Fortunate and unfortunate orderings of generators
DepTyCheck might choose a specific ordering of generators that might lead to a terrible performance. For instance, it might try to generate a set of fields, and then look through the current context for a class with a specific set. This would lead the terrible performance, because it is essentially “brute-forcing” the set rather than picking a specific one.

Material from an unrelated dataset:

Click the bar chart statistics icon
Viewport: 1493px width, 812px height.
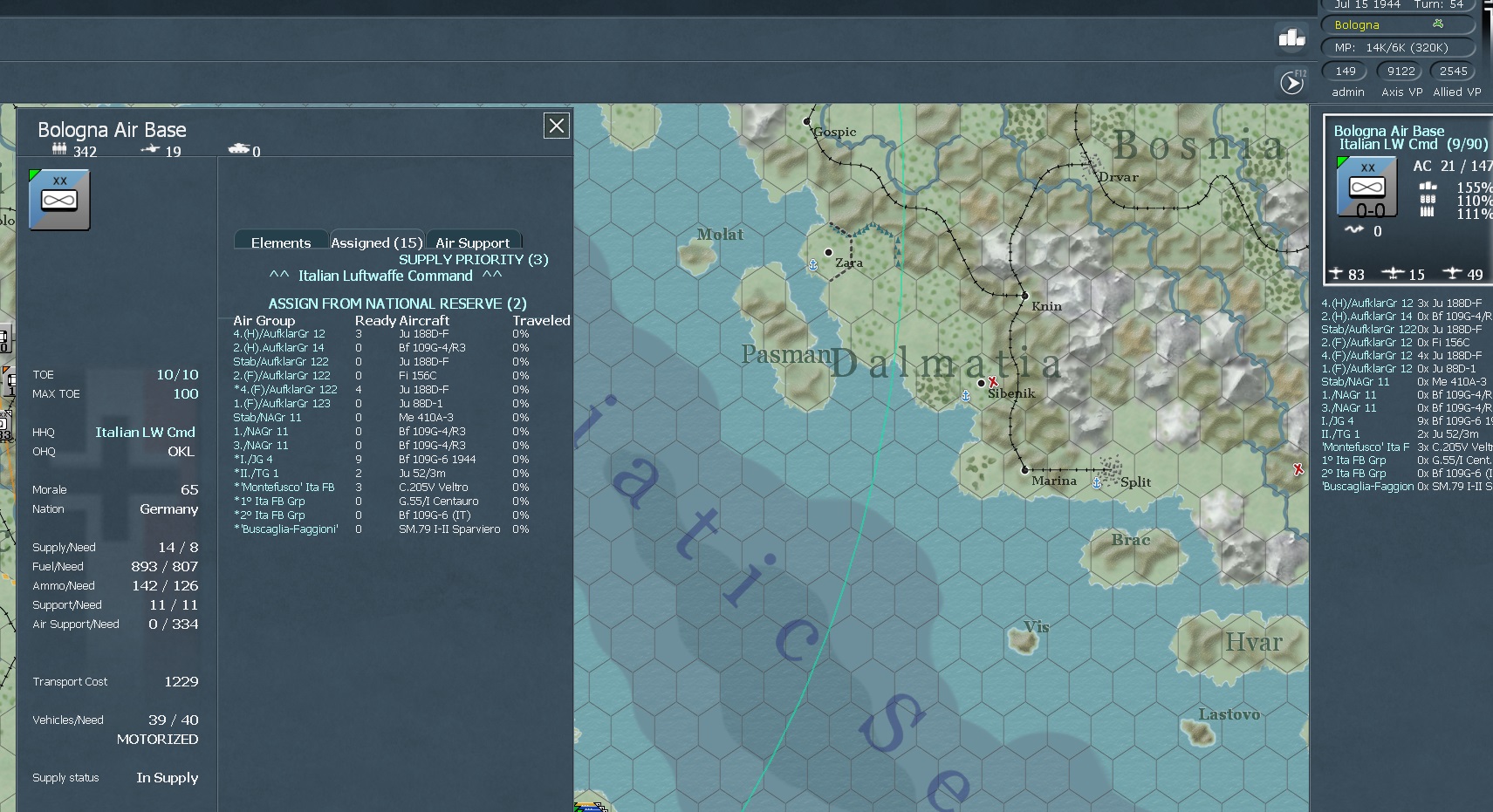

Currently, there is no fix for this issue, but one might try the following:
Reorder constructor fields
Move problematic constructor to a separate data structure, and provide handwritten generator
Come up with a way (perhaps, it could be a part of yet-to-be-developed specification eDSL) that would allow specifying a preferred ordering
Names vs. de Brujin indices
One would inevitably have to reference the names available in the current context, and this could be generally done in two ways:
Give a concrete name to each variable when it first introduced
Reference variables via de Brujin indices and supply names to them during test printing
The first approach would require one to ensure that the names of new variables are unique, which blows up the size of the variable context. However, using de Brujin’s indices seems to be less general, as its naive implementation wouldn’t, for example, allow circular dependencies of class definitions. Because of this, to tie the recursive knot and avoid working with obnoxious telescopes, one would have to use something like “bare” natural number to allow circular references.
Because of this caveat, it is not immediately obvious which one should be preferred. It is suggested to implement two versions of some small specification and comparing generation and derivation time on both.
List- vs. SnocList-like representation of programs
One can choose to represent sequences of statements of a language in one of two ways
SnocList-like: Each constructor represents adding corresponding operation to the end of the program (recursive part is the prefix of the operation)List-like: Each constructor represents adding corresponding operation to the beginning of the program (recursive part is the suffix of the operation)
Right now, it is not clear which representation is a better one.
It is easier to make some operations “terminal” (disallowing adding anything after them) in List-like representation,
while a SnocList-like representation feels more natural to the author,
as you impose restrictions and apply new constructors to the context as if you are executing program step-by-step.
There might be some other benefits to each of the representations, and this should be explored further.
Boolean vs. type-level predicates
Unlike with resulting type, DepTyCheck allows use of functions in indices of arguments of a constructor. However, it seems like the performance of derivation is poor. It would be useful to compare both derivation and runtime performance of specifications that use functions vs. type-level encoding.
Other thoughts and questions
It seems that generators with less given parameters tend to be more efficient in some cases, due to bigger value range. This should be explored and, if it holds, these generators should be preferred.
Currently, the derivation is performed constructor-wise. Can we have a less-local derivation approach where, in case some given parameter is known at derivation time, it would statically prune all the empty branches? This could improve performance where we derive generators for cases like loop termination conditions, where the given arguments are known at derivation time.